O STF declarou, por unanimidade, a inconstitucionalidade da lei do município de Santa Cruz de Monte Castelo (PR) que instituiu o chamado Programa Escola Sem Partido na rede municipal de ensino.
O julgamento ocorreu no plenário da Corte, no âmbito da Arguição de Descumprimento de Preceito Fundamental (ADPF) 578, na sessão dess quinta-feira (19). Os ministros invalidaram a Lei Complementar 9/2014, sob o entendimento de que o município invadiu competência exclusiva da União ao legislar sobre diretrizes e bases da educação nacional.
Por que a lei foi considerada inconstitucional
Relator do caso, o ministro Luiz Fux afirmou que a Constituição Federal estabelece que cabe à União legislar sobre diretrizes e bases da educação nacional.
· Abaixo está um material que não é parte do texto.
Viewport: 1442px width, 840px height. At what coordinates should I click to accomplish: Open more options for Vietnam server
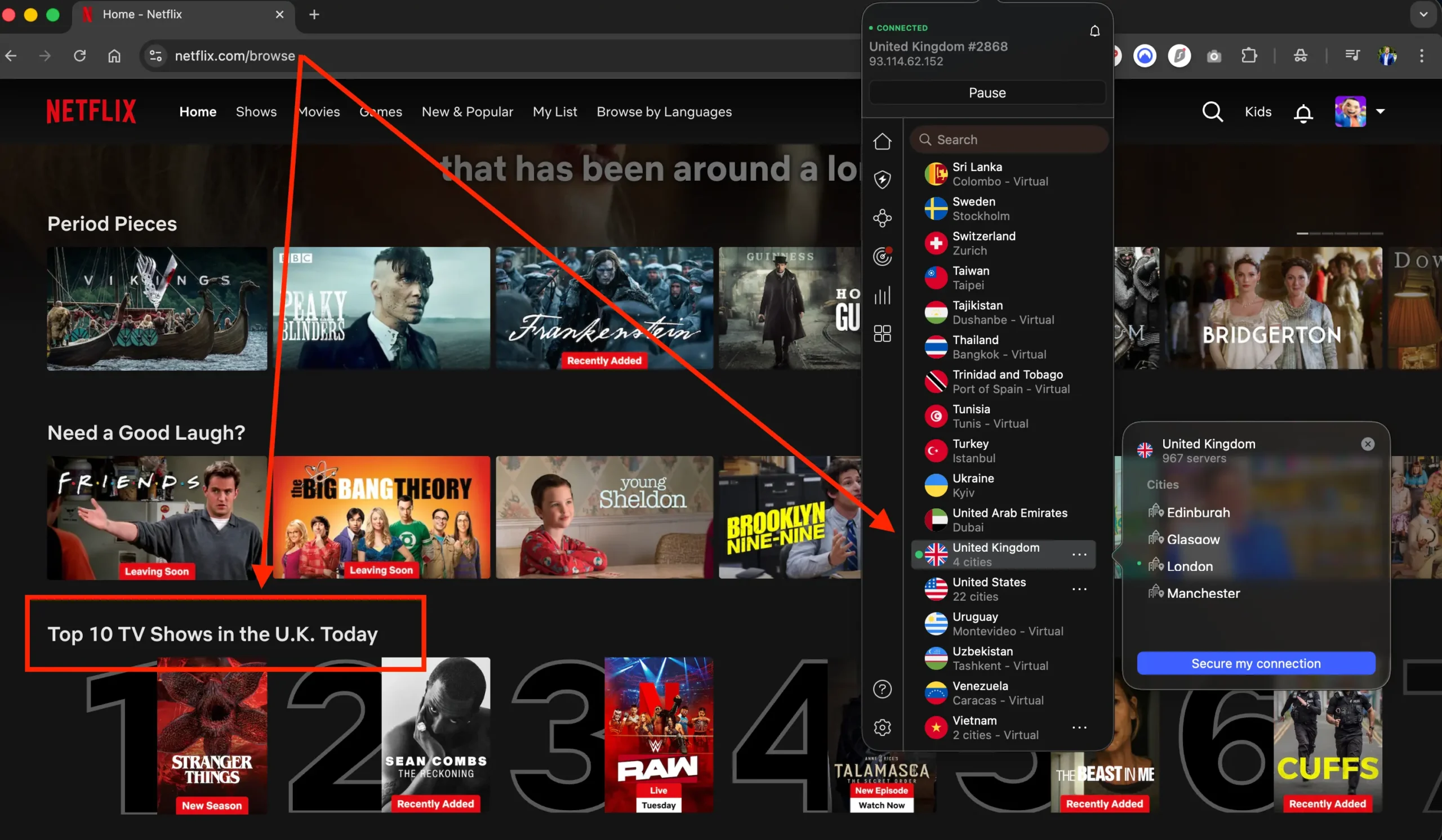1079,727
Para ele, ao criar regras próprias sobre conteúdos e limites à atuação dos professores, o município extrapolou sua competência.
Fux destacou ainda que a Constituição garante a liberdade de aprender, ensinar e divulgar o pensamento, prevista no artigo 206, como expressão do pluralismo de ideias.
O ministro também ressaltou que o Brasil assumiu compromissos internacionais na área de educação e direitos humanos e afirmou que não se pode "restringir o contato dos alunos com os valores morais".
O que previa a lei municipal
A Lei Complementar 9/2014 instituiu o "Programa Escola Sem Partido" no sistema municipal de ensino e estabelecia, entre outros pontos:
- proibição de "doutrinação política e ideológica" em sala de aula;
- vedação à veiculação de conteúdos que pudessem conflitar com convicções religiosas ou morais dos estudantes ou de seus pais;
- exigência de autorização prévia de pais ou responsáveis para determinados temas;
- possibilidade de sanções a professores, incluindo demissão.
Para os autores da ação, a norma criava um mecanismo de controle prévio de conteúdo, afetando a autonomia docente.
Quem entrou com a ação
A ADPF foi proposta pela Confederação Nacional dos Trabalhadores em Educação (CNTE) e pela Associação Nacional de Juristas pelos Direitos Humanos LGBTI (Anajudh LGBTI).
As entidades sustentaram que o município:
- usurpou competência legislativa da União;
- violou a liberdade de expressão e de cátedra;
- afrontou o pluralismo de ideias previsto na Constituição;
- abriu espaço para censura e decisões arbitrárias.
Segundo as entidades, a ideia de "neutralidade ideológica" prevista na lei poderia permitir que qualquer conteúdo considerado incômodo por familiares fosse questionado ou proibido.
Manifestações no processo
Durante o julgamento, também se manifestaram entidades admitidas como amicus curiae (terceiros interessados):
- Instituto Brasileiro de Direito Administrativo (IBDA)
- Clínica Interamericana de Direitos Humanos da UFRJ
- Representantes das entidades argumentaram que a lei municipal configurava censura prévia e restringia a liberdade acadêmica.
Entendimento já consolidado
O STF já havia declarado inconstitucionais outras leis estaduais e municipais inspiradas no movimento "Escola Sem Partido".
A Corte tem decidido que esse tipo de norma:
- restringe a liberdade pedagógica;
- afronta o pluralismo de ideias;
- invade competência legislativa da União.
Com a decisão na ADPF 578, o Supremo reafirma esse entendimento e invalida definitivamente a norma de Santa Cruz de Monte Castelo.
O que muda na prática
Com a decisão:
- a Lei Complementar 9/2014 deixa de produzir efeitos;
- professores da rede municipal não ficam mais submetidos às restrições previstas na norma;
- prevalecem as diretrizes estabelecidas pela Constituição e pela Lei de Diretrizes e Bases da Educação (Lei 9.394/1996).
A decisão reforça a jurisprudência do Supremo no sentido de que políticas educacionais que alterem diretrizes curriculares ou imponham limites gerais à atuação docente devem respeitar a competência da União e os princípios constitucionais de liberdade de ensino e pluralismo.